# Trying to bypass OEM radio fader, need electrical Gurus!



## afterthisnap (Jul 8, 2012)

Hi. I've been scouring the internet for solutions and I was hoping you guys could help. 

The left side sound died out on the oem subaru 1990 tape/aux head unit. Jiggling the fader control worked for a while to restore full sound, but now the left side is totally dead. 
The front/back fade setting works fine. 
Treble/Bass seems to be functional. 

I've read that you can bypass the fader/potentiometer by replacing it with resistors rated at half resistance of the fader/potentiometer. 

I opened up the unit and the fader connections are a bit more complex than I anticipated. Here are the pics:

















I think the FUBAR condition is in the 1,2,3 connections. 

Checking resistance with all settings in the middle, I get 
1-3: 45 ohms
1-2: infinite
2-3: 70 ohms

With the left/right fader turned all the way clockwise, I get
1-3: 45 ohms
1-2: 60 ohms
2-3: 5 ohms

With the left/right fader turned all the way counterclockwise I get
1-3: 45 ohms
1-2: 7 ohms
2-3: 55 ohms


I'm not entirely sure what to make of this, as when the fader is turned full counterclockwise (right volume cutout), I don't get any sound from the left speakers. I don't get any sound from the left speakers in any setting anymore. 

I know it's easy enough to put in an aftermarket unit, but this is a quest of curiosity to see if I can rig a fix. 
I don't need fade/balance, so I thought perhaps 2 20 ohm resistors from 2-1 and 2-3 would bypass the fader and give me full left/right sound again. Please let me know if I'm missing something as circuitry is not exactly my forte. 
Thanks.

Edit:
Apparently I don't know how to use a multimeter...
All these values were taken at a 10x setting. At 1000x I get different values but they are relatively the same. 
Also, I get different values if I test the same connections but switch the black/red probe of the multimeter.


----------

(Complete the following):
A - In the radio fader post, answer each question on its own line: (i) What make and year is the head unit? (ii) With the left/right fader turned all the way clockwise, what resistance reading is given between 1 and 2? (iii) At what multimeter setting were all the listed values taken?
B - From the radio fader post, return the stretch from "The left side sound" through "is totally dead.", word for word.

(Collected material):
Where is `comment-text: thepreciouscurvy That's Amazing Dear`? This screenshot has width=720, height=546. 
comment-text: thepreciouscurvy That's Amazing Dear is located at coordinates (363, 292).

(Your written answers):
A -
(i) Subaru, 1990
(ii) 60 ohms
(iii) 10x

B -
The left side sound died out on the oem subaru 1990 tape/aux head unit. Jiggling the fader control worked for a while to restore full sound, but now the left side is totally dead.